企業動向

【国際】96%の企業がサステナビリティ戦略実践を継続。外部環境が主な障壁。モルスタ調査

2026-05-12
モルガン・スタンレーの調査によると、96%の企業がサステナビリティ戦略の実践を継続しており、外部環境が主な障壁となっていることが判明した。

専門家の視点

96%という継続率は、サステナビリティ戦略が景気変動や政権交代といった外部環境に左右されない企業の基本動作として定着したことを示す数字です。しかし、記事が指摘する「外部環境が主な障壁」という表現には、構造的な見落としがあります。外部環境は「言い訳」として機能する一方で、戦略の中身が売上高成長や収益性といった内部KPIとどう接続されているのかが不明瞭なままです。ここにあるのは物語欠落の構造です。
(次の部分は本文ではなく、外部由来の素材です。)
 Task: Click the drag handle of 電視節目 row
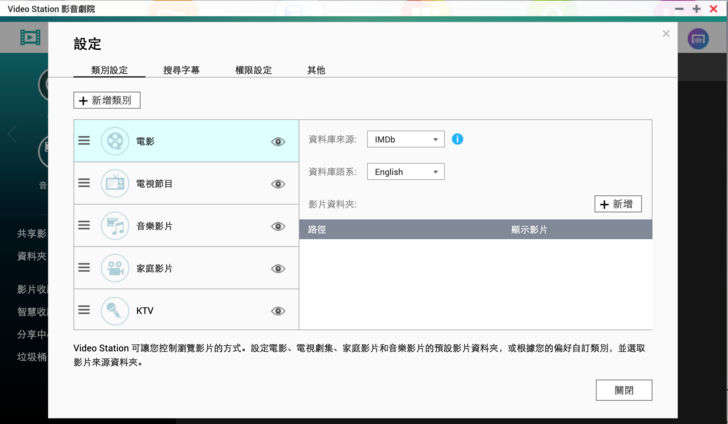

企業は「継続」という物語を公表しますが、その戦略が市場の期待や規制強化にどう応答するのか、具体的な経路が示されていません。次の観測点は、企業が開示するサステナビリティ指標と財務指標の相関分析が進むかどうかです。外部環境を障壁とする限り、戦略の有効性検証は永遠に先延ばしにされます。継続することと、その効果を証明することは別次元の課題であり、後者こそが将来の資本コストに直結するため、投資家はそちらを注視すべきです。測定と説明責任を欠いた継続率は、数値上の安定でありながら実質的な停滞を意味します。